Encart : 13 % des entreprises proposent du sport à leurs salariés : objectif de 24 % fin 2024 (source : Fédération française du sport en entreprise, présentation "FFSE", Fédération française du sport d’entreprise)

Marie-Amélie Le Fur : « C’est un symbole d’accompagner les différents salariés dans le bien-être : le bien-être physique, le bien-être psychique… C’est aussi tout simplement un enjeu de santé. Le sport doit vraiment se rendre accessible à toutes et à tous, car c’est un véritable vecteur d’émancipation individuelle. »

 

Le sport au travail : un enjeu de santé, de prévention et de bien-être

Les Jeux Olympiques et Paralympiques offrent l’opportunité de développer la pratique d’une activité physique en milieu professionnel. Dans le cadre de la Grande cause nationale Bouge chaque jour !, les employeurs se mobilisent pour inviter leurs salariés à pratiquer une activité physique quotidienne, aussi bien pour leur santé que pour le bien-être collectif au travail. L’objectif est que 24 % des entreprises (contre 13 % aujourd’hui) mettent en place des aménagements pour la pratique sportive de leurs salariés avant la fin de l’année 2024.

A l’occasion de l’accueil de la tournée des drapeaux Olympiques et Paralympiques dans ses locaux de l’avenue Duquesne, le ministère du Travail, de la Santé et des Solidarités a organisé pour sa part le 19 mars 2024 une journée pour inciter ses quelque 6 000 agents à pratiquer le sport sur leur lieu de travail. Au programme : inauguration de salles de sport rénovées et initiation à des disciplines olympiques (boxe, escrime, taekwondo et tir à l’arc) et paralympiques (para tennis de table et basket fauteuil).

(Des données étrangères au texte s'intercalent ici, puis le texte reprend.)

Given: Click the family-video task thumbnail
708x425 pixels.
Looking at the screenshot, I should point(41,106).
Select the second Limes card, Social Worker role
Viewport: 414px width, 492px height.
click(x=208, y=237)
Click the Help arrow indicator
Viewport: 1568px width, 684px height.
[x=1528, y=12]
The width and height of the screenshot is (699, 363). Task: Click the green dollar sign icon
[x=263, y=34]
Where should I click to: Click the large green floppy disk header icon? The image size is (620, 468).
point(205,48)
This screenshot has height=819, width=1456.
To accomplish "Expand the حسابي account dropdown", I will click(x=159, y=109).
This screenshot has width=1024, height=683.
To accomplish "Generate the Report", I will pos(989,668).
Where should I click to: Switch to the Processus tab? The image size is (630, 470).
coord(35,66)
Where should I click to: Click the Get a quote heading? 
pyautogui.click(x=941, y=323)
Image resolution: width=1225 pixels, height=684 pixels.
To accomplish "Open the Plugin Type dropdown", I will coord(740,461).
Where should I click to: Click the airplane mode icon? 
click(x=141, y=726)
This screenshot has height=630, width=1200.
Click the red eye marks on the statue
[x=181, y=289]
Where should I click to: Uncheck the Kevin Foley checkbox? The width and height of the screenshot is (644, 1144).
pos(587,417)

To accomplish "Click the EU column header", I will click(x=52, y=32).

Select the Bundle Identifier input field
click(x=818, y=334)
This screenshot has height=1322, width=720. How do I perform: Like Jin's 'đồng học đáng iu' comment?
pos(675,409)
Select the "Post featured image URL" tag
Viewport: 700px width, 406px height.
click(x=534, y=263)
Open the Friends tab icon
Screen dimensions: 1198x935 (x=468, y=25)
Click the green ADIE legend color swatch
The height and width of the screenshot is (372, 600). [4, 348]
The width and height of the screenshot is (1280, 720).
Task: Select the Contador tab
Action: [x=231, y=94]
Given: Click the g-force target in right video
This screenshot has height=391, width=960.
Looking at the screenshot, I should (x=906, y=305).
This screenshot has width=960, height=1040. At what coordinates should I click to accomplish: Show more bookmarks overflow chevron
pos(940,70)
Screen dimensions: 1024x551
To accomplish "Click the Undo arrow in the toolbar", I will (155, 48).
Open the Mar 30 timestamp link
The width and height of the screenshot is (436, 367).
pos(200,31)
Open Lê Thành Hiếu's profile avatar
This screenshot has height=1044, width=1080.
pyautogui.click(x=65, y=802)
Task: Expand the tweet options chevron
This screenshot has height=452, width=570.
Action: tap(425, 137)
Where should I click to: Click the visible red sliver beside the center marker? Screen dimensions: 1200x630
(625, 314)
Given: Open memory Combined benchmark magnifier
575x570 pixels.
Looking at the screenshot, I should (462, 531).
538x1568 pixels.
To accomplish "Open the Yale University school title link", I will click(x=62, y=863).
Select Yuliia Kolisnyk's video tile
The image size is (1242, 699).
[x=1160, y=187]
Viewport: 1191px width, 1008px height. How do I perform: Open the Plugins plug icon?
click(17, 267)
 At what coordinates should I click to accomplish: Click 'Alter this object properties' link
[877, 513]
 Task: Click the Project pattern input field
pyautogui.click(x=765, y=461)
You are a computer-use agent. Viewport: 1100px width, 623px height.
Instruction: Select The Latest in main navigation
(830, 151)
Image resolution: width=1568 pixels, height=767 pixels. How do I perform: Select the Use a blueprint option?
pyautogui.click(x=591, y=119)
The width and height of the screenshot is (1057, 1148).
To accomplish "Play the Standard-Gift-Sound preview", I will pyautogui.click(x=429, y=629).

La Charte sociale Paris 2024

Signée le 19 juin 2018 entre organisations syndicales et patronales, sur la base de 16 engagements sociaux et économiques, la Charte sociale Paris 2024 s’est donné trois objectifs principaux :
 

  • Veiller au respect des normes internationales du travail (en termes de recrutement, de rémunération, de sécurité, de lutte contre le travail illégal…). Cela se traduit par un appui auprès des acteurs à travers des outils (guides, foires aux questions…) et des contrôles de l’inspection du travail.
  • Favoriser l’inclusion professionnelle des publics fragiles sur le marché de l’emploi, à travers une clause d’insertion prévoyant que 10 % des heures de travail liées aux Jeux Olympiques soient réservées aux personnes éloignées de l’emploi. En décembre 2023, 3 644 personnes ont pu bénéficier de ce dispositif, pour une durée de travail moyenne de 714 heures. Il s’agissait pour moitié de personnes au chômage depuis plus d’un an et pour moitié de résidents de Seine-Saint-Denis.
  • Valoriser l’implication des entreprises et acteurs de l’économie sociale et solidaire : la Société de livraison des ouvrages olympiques (SOLIDEO) s’est notamment engagée à ce qu’au moins 10 % des marchés publics liés aux Jeux Olympiques et Paralympiques comportent des clauses sociales.

Marquant son intérêt pour la démarche, la chambre de commerce de Brisbane a d’ores et déjà pris attache avec les animateurs de la Charte sociale Paris 2024 pour s’en inspirer lors des Jeux Olympiques et Paralympiques de 2032, qui auront lieu en Australie.